En este entorno, un taxista y su familia vivieron momentos de angustia cuando regresaban a su residencia. Por razones de seguridad, el conductor solicitó mantener su identidad en reserva, pero relató el episodio que, según afirma, le dejó pérdidas económicas y secuelas emocionales.
De acuerdo con su testimonio, seis hombres interceptaron su vehículo, lo amenazaron y le exigieron entregar todo el dinero que llevaba consigo. El hecho ocurrió en medio de la búsqueda de los reclusos fugados.
“Esto es para vivirlo en 3D, como dice un buen panameño. Ponerte una platina en el cuello, encañonar a tu mujer, con seis individuos que vienen de La Joya. Es bien difícil esto”, expresó.

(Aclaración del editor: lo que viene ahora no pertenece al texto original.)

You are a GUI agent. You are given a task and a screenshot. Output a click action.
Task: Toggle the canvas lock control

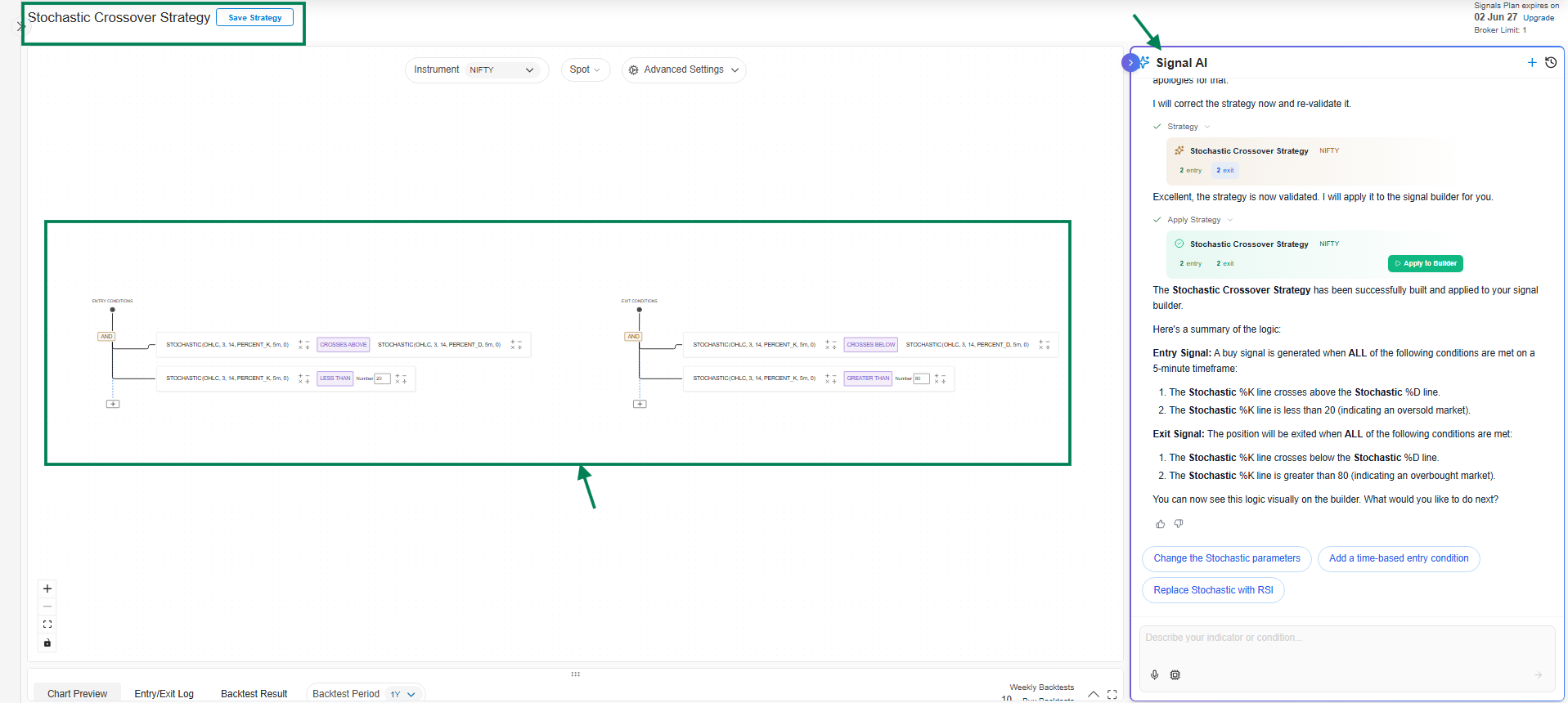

El conductor aseguró que los daños ocasionados a su automóvil superan los 300 dólares y cuestionó la falta de respaldo institucional tras lo ocurrido.
“Tengo un daño ahora de 300 dólares en mi carro. ¿Quién me reconoce algo? Nadie se acerca a preguntar qué pasó”, manifestó.

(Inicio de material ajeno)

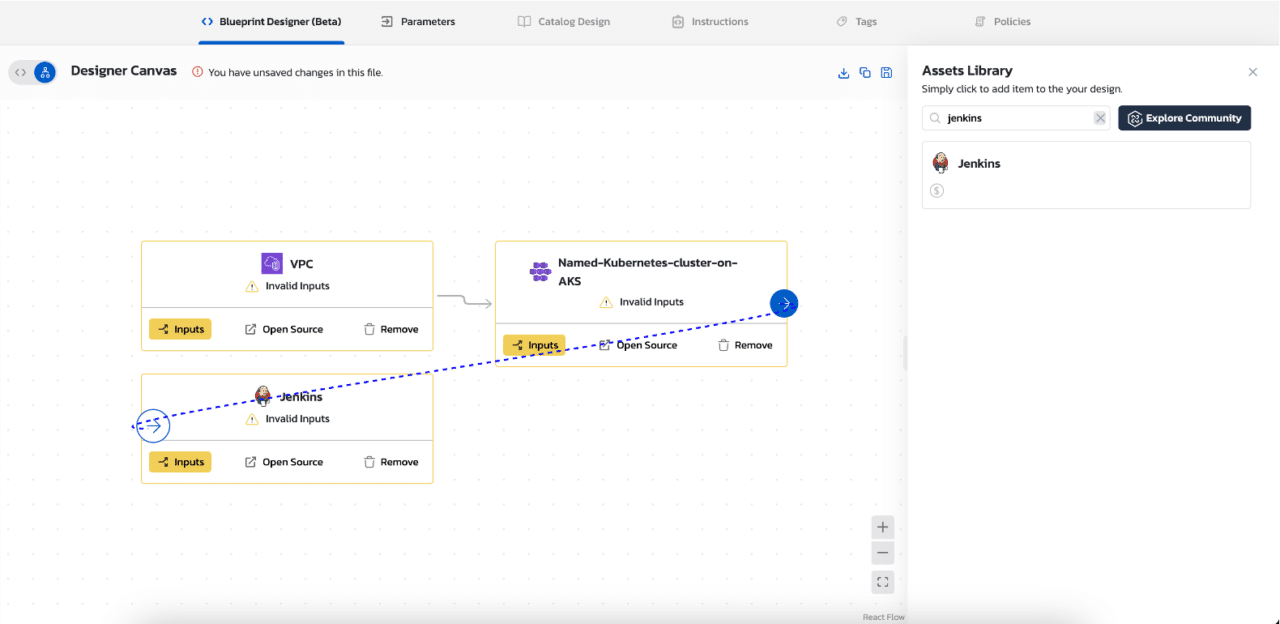The width and height of the screenshot is (1280, 624).
Task: Add Jenkins asset from the library
Action: click(1086, 175)

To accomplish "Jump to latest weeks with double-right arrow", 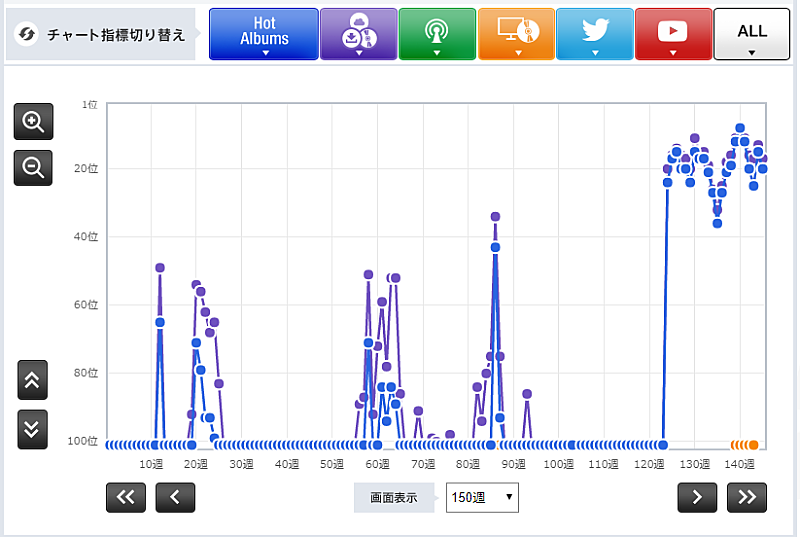I will click(747, 497).
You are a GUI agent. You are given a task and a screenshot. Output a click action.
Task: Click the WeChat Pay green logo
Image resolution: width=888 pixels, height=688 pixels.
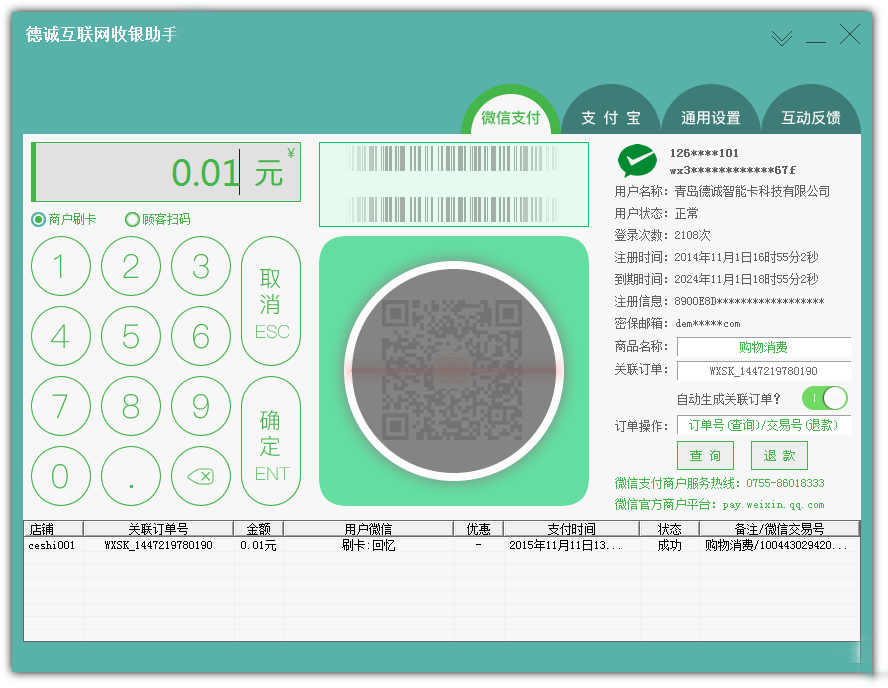click(x=637, y=161)
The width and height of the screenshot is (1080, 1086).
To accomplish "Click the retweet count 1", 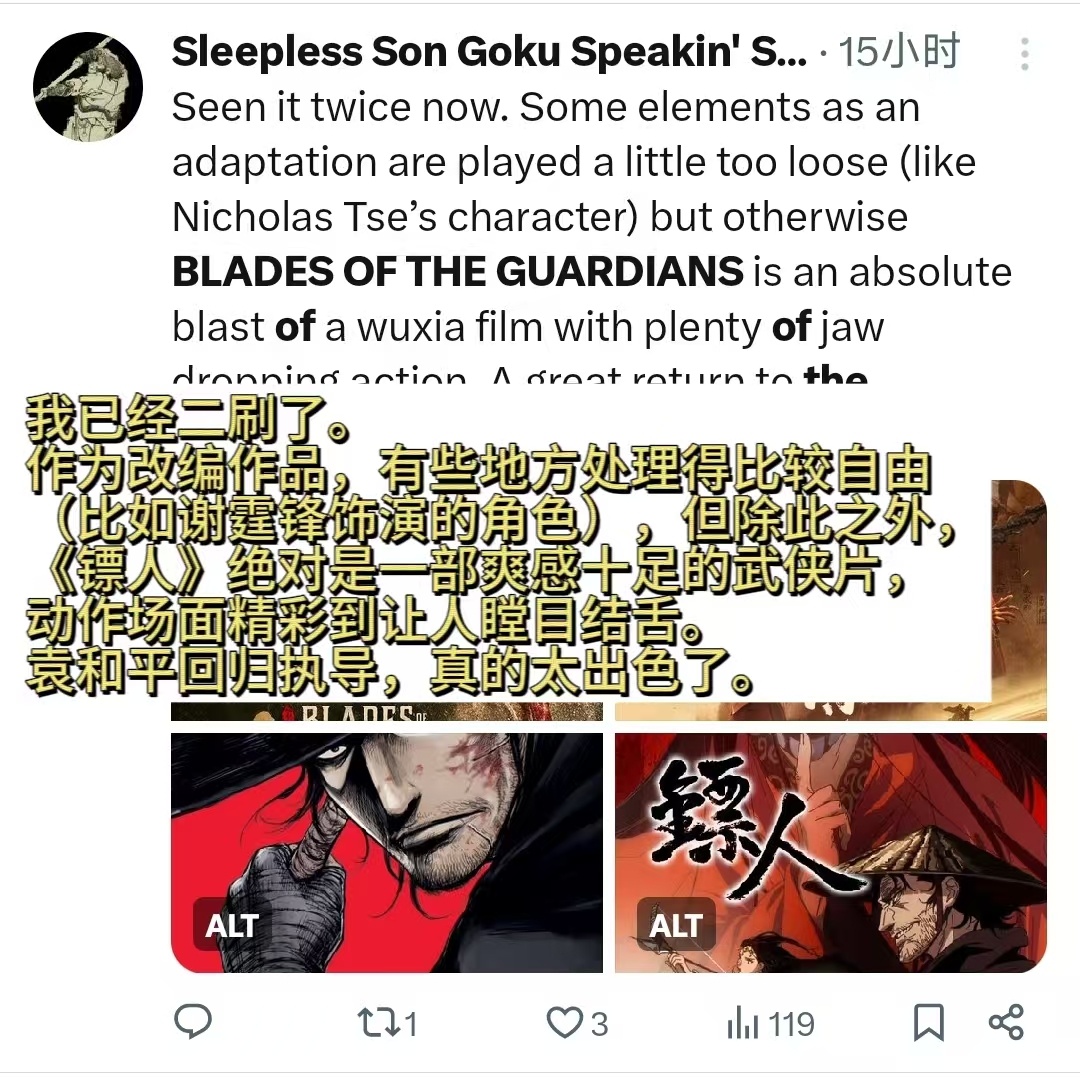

También relató que su esposa tuvo que ser trasladada a un centro hospitalario debido a una crisis de presión arterial provocada por el incidente.

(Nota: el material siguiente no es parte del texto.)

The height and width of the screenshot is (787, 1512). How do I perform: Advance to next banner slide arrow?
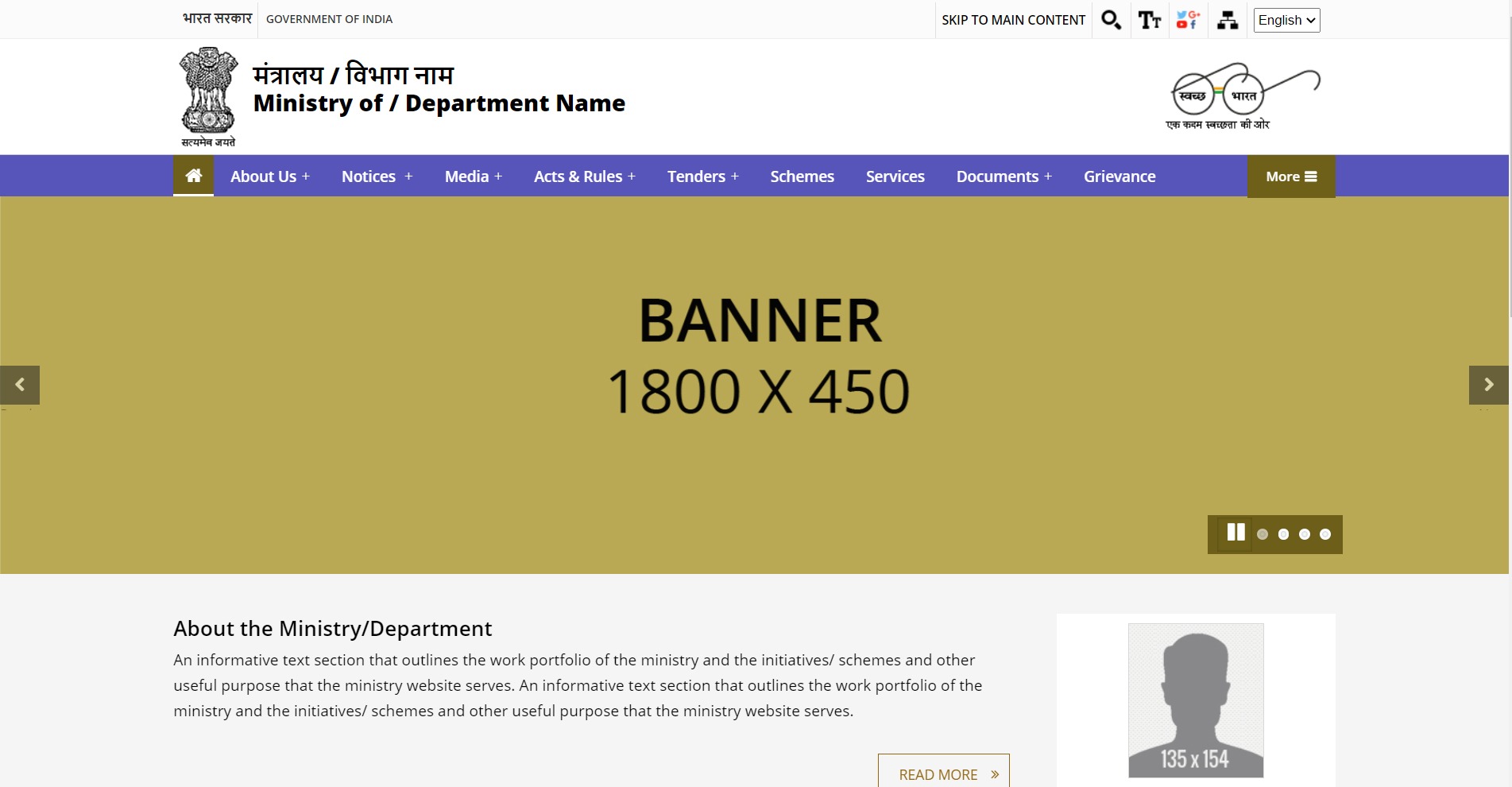click(1488, 385)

Aunque el hecho ocurrió en medio de una operación de búsqueda de prófugos, el afectado considera que el problema no radica en la seguridad comunitaria. Según dijo, los residentes de la zona reaccionaron de manera solidaria. Su principal preocupación apunta a las condiciones de seguridad del centro penitenciario.
“La seguridad aquí hay. La gente de este sector se portó a la altura. El problema es la seguridad que tiene La Joya hacia nosotros acá”, sostuvo.
La percepción es compartida por otros residentes. Uno de ellos relató que dos de los reclusos fugados ingresaron a una propiedad de su familia, situación que, asegura, los expuso a un riesgo innecesario.
“El problema no es la presencia policial. Al contrario, eso es lo mejor que puede estar pasando. El problema es el sistema penitenciario que hay en Panamá, sobre todo en La Joya”, afirmó.
El residente fue más allá al cuestionar la capacidad de control dentro del centro penitenciario, señalando que las autoridades capturan a personas involucradas en actividades delictivas, pero posteriormente estas recuperan su libertad.
“Uno se pone en riesgo. Nosotros estábamos en una finca que tenemos por aquí cuando entraron dos de los fugados”, relató.
Las críticas de los moradores coinciden en un punto: consideran que la seguridad en las comunidades cercanas a La Joya depende directamente de la capacidad del sistema penitenciario para impedir fugas y controlar las actividades ilícitas que, según denuncian, continúan operando desde el interior de la cárcel.
Pese a la preocupación manifestada por los residentes, durante un recorrido realizado por el área no se observaron unidades de la Policía Nacional efectuando patrullajes o verificaciones en busca de posibles prófugos que aún pudieran permanecer en los alrededores.
Mientras tanto, en Quintas de Tanara persiste la incertidumbre entre vecinos que aseguran convivir con las consecuencias de un problema que, afirman, se origina más allá de los límites de su comunidad.